OT-08 * DISTINCT BRAIN LINEAGE AND STROMAL GENE EXPRESSION PATTERNS IN WNT, SHH, GROUP 3 AND GROUP 4 MOLECULAR SUBGROUPS OF PEDIATRIC MEDULLOBLASTOMA

Abstract

Medulloblastomas are the most common malignant brain tumors in children, comprising distinct molecular subgroups that differ in neuroanatomical predilection, clinical characteristics and overall survival. Here we compare genetic brain lineage and stromal immune profiling in N = 558 pediatric medulloblastomas against N = 426 adult glioblastomas. The medulloblastoma cohort included N = 114 SHH (20%), N = 34 WNT (6%), N = 156 Group 3 (28%), and N = 254 Group 4 (46%). Genetic brain lineage analyses revealed WNT and SHH medulloblastoma to be distinctly astrocytic and astroglial; more similar to adult mesenchymal/classical glioblastoma than other pediatric medulloblastoma.
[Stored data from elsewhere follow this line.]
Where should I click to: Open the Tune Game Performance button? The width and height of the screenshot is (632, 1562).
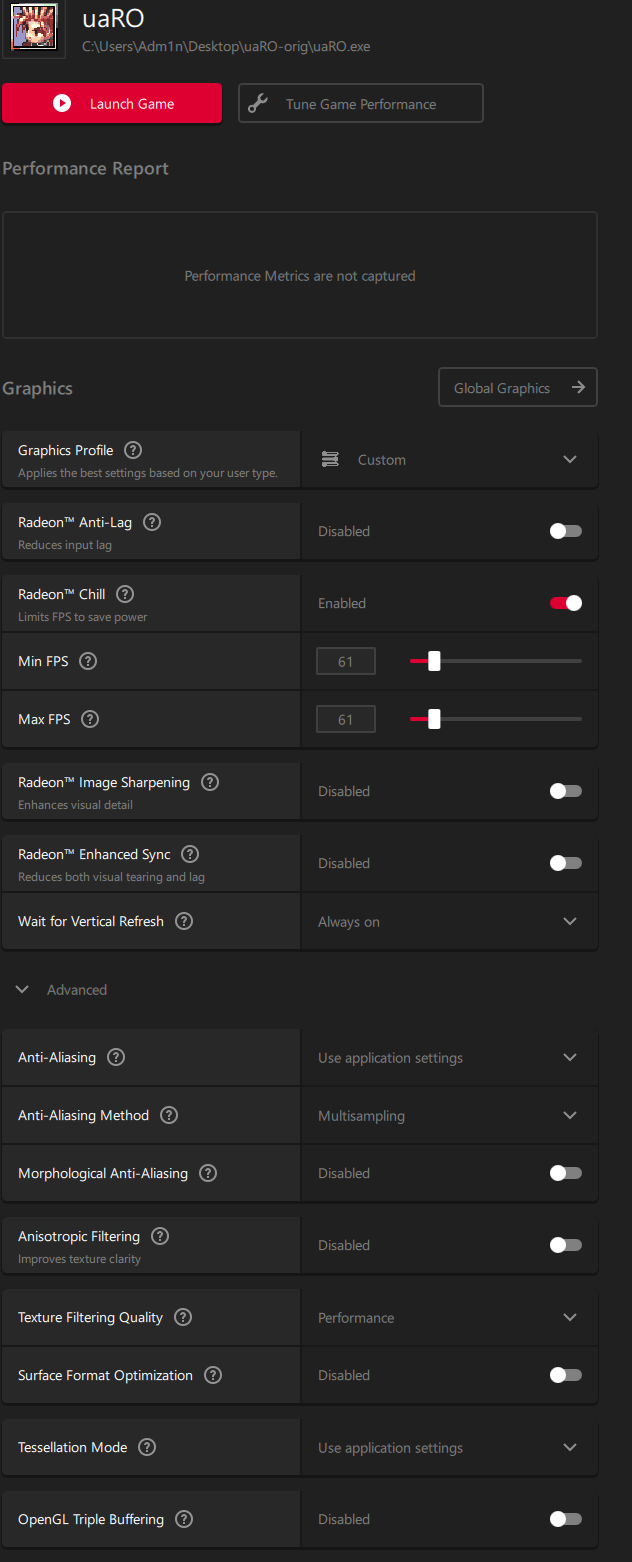click(x=361, y=103)
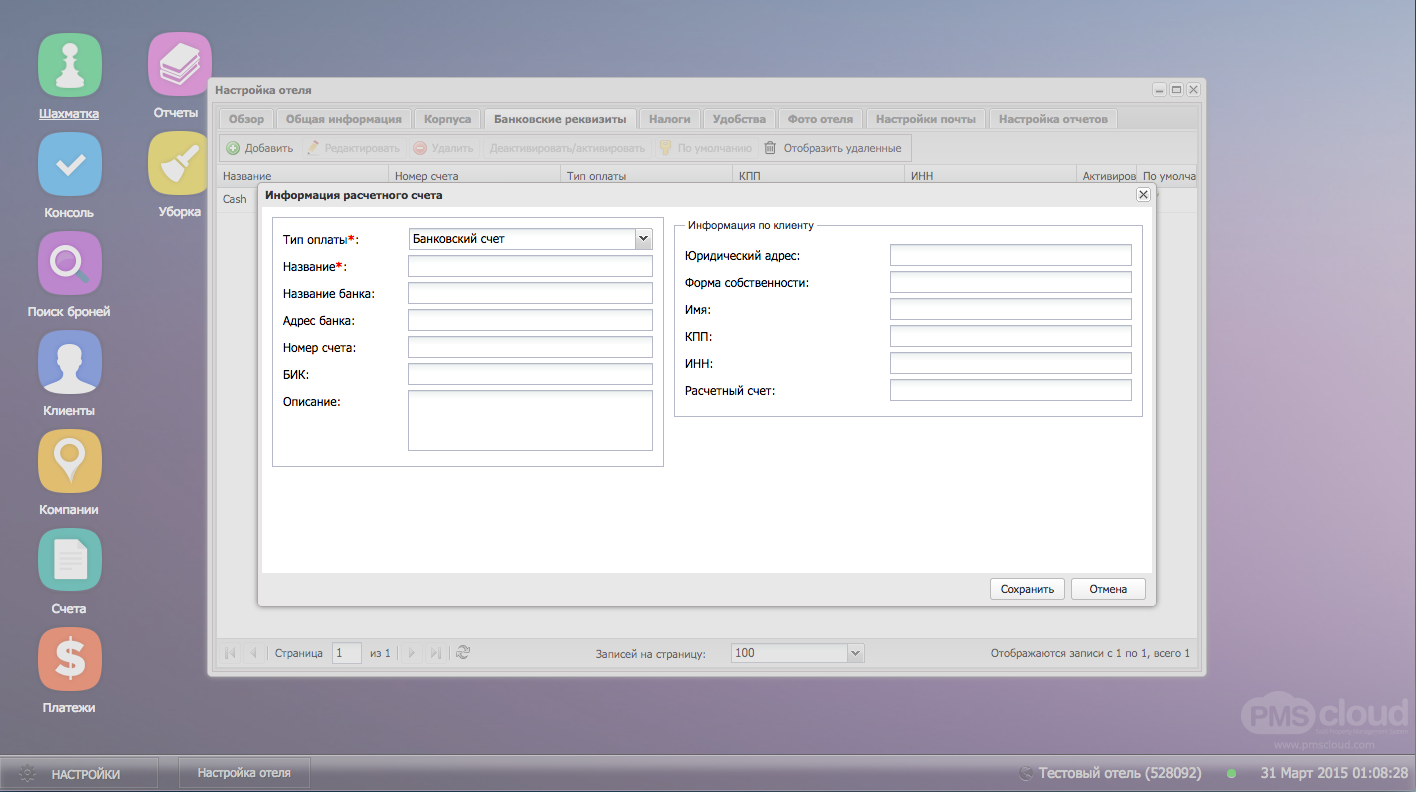Expand the Тип оплаты dropdown arrow
Image resolution: width=1416 pixels, height=792 pixels.
click(643, 239)
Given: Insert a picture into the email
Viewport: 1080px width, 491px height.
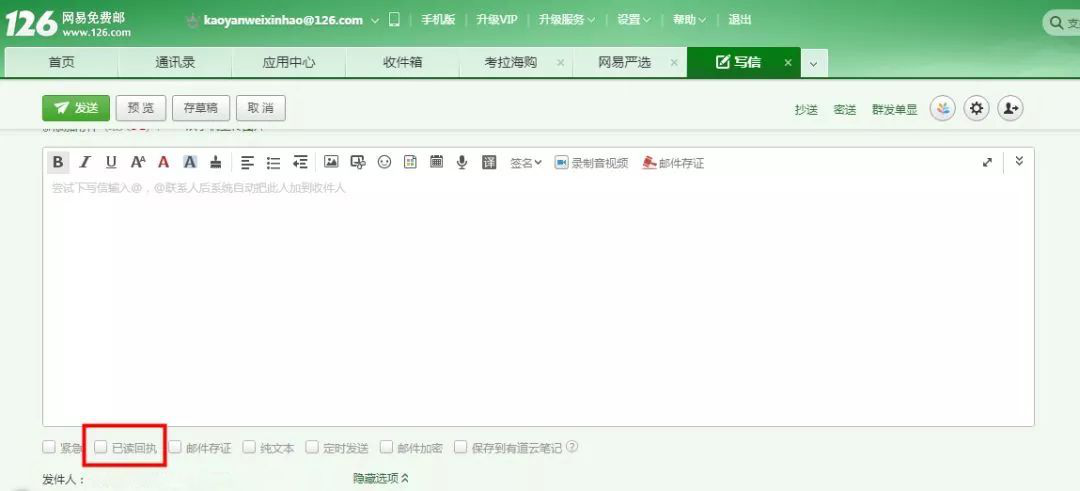Looking at the screenshot, I should point(331,162).
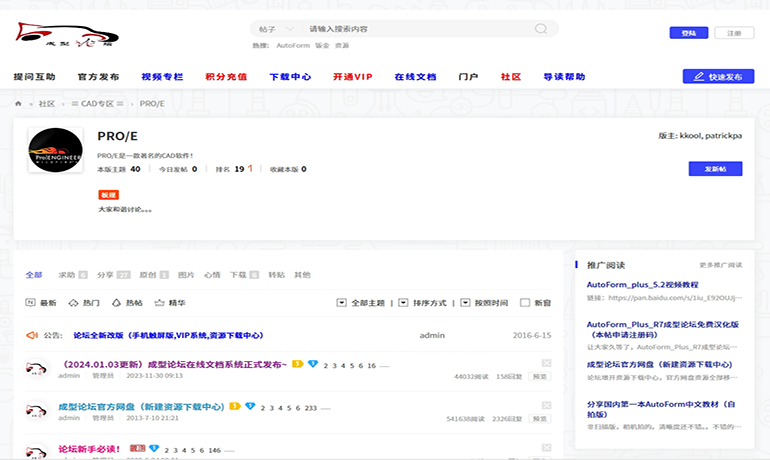Click the 发新帖 (new post) button
Screen dimensions: 770x460
point(715,169)
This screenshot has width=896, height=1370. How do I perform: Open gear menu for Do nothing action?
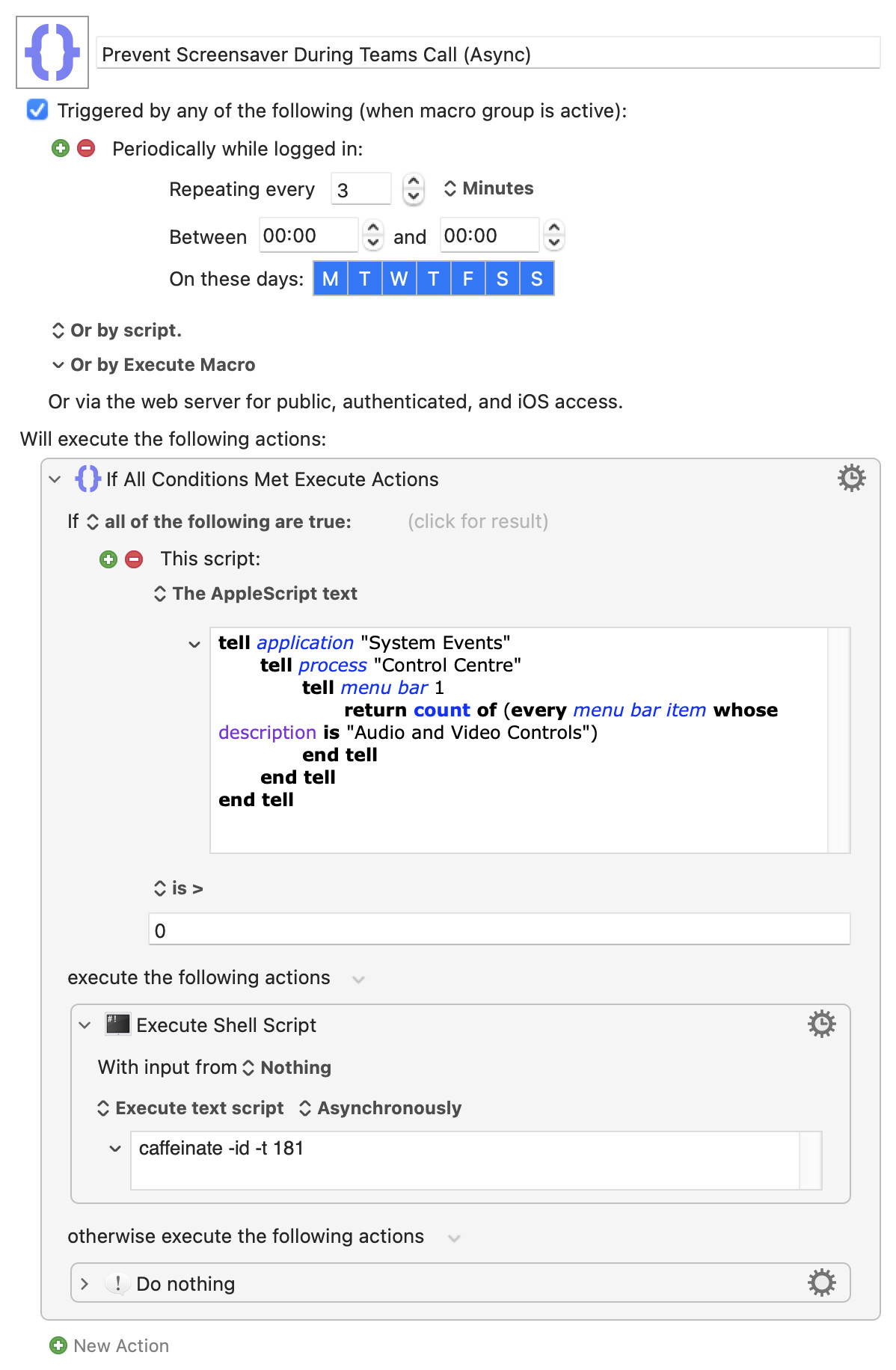(x=821, y=1283)
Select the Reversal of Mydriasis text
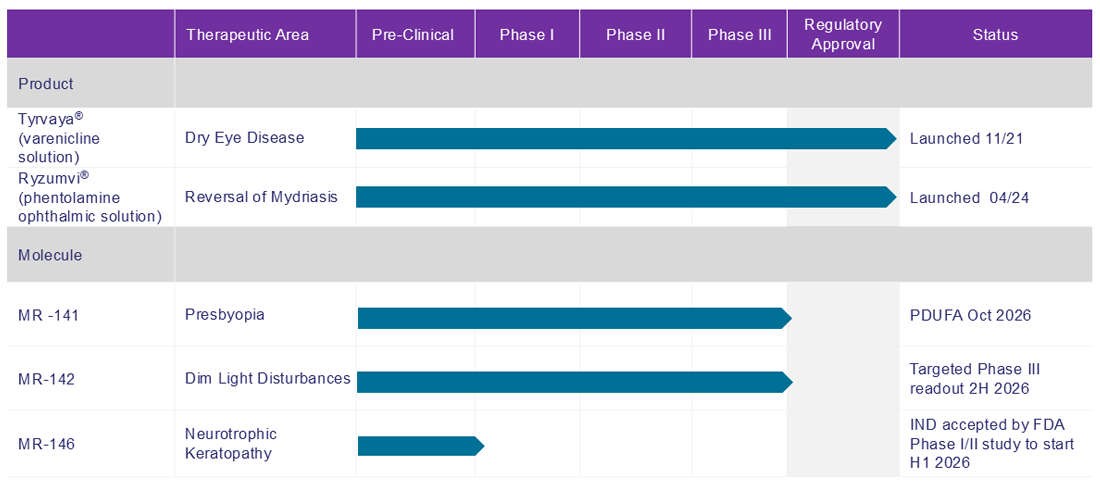 tap(261, 197)
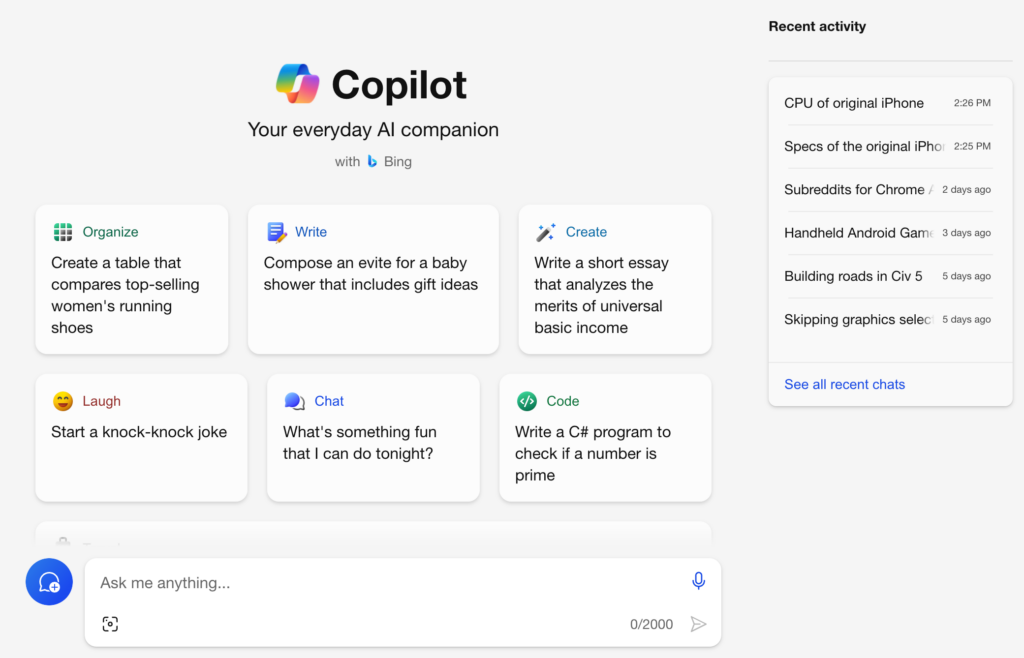Start a new chat with the blue button
1024x658 pixels.
coord(49,581)
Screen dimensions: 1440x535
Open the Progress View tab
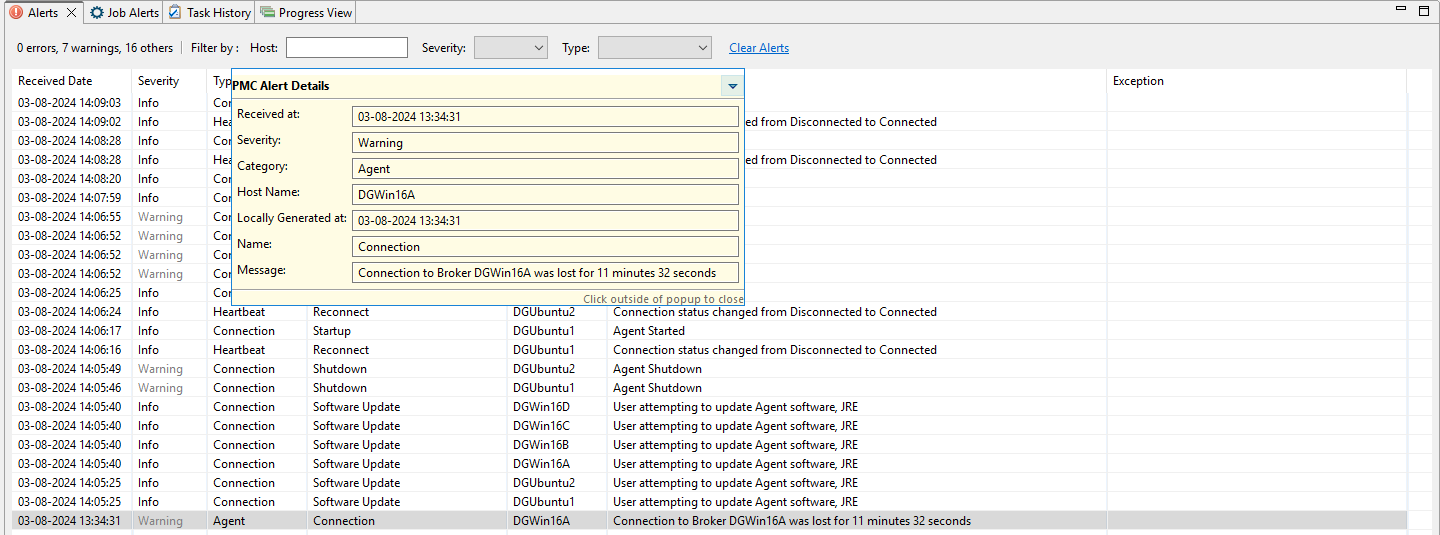pos(306,13)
In contrast, Group 4 was distinctly neuronal and oligodendrocytic; more similar to adult proneural/neural glioblastoma than other pediatric medulloblastoma. Interestingly, Group 3 demonstrated no brain lineage enrichment-unlike any other pediatric or adult brain tumor subtype-suggesting a non-CNS etiology for this subgroup known for distinctive large-cell anaplastic histology, aggressive behavior, and uniquely high incidence of metastatic disease. Analysis of stromal immune signatures revealed significant macrophage-specific enrichment in WNT and SHH, but not Group 3 and 4 tumors. These myeloid signatures were characteristic of M2-polarized macrophages, unlike adult glioblastomas, which enriched in both M1 and M2 signatures. While myeloid responses in adult glioblastoma were predictive of poor overall survival, the opposite was true in pediatric medulloblastoma-with improved survival in children with robust immune responses. These data demonstrate that medulloblastoma subtypes display distinct brain lineages and share greater similarities to adult glioblastomas than other pediatric medulloblastomas, further supporting distinct cellular origins for each subtype. Furthermore, innate immune responses were distinctive between subtypes and, in contrast to adult tumors, predictive of good outcomes, suggesting prognostic significance of immune responses differs in children versus adults. Taken together, these findings highlight the distinctiveness of medulloblastoma subtypes with important clinical implications for the design of future targeted molecular therapy and immunotherapy trials in pediatric and adult brain tumor patients.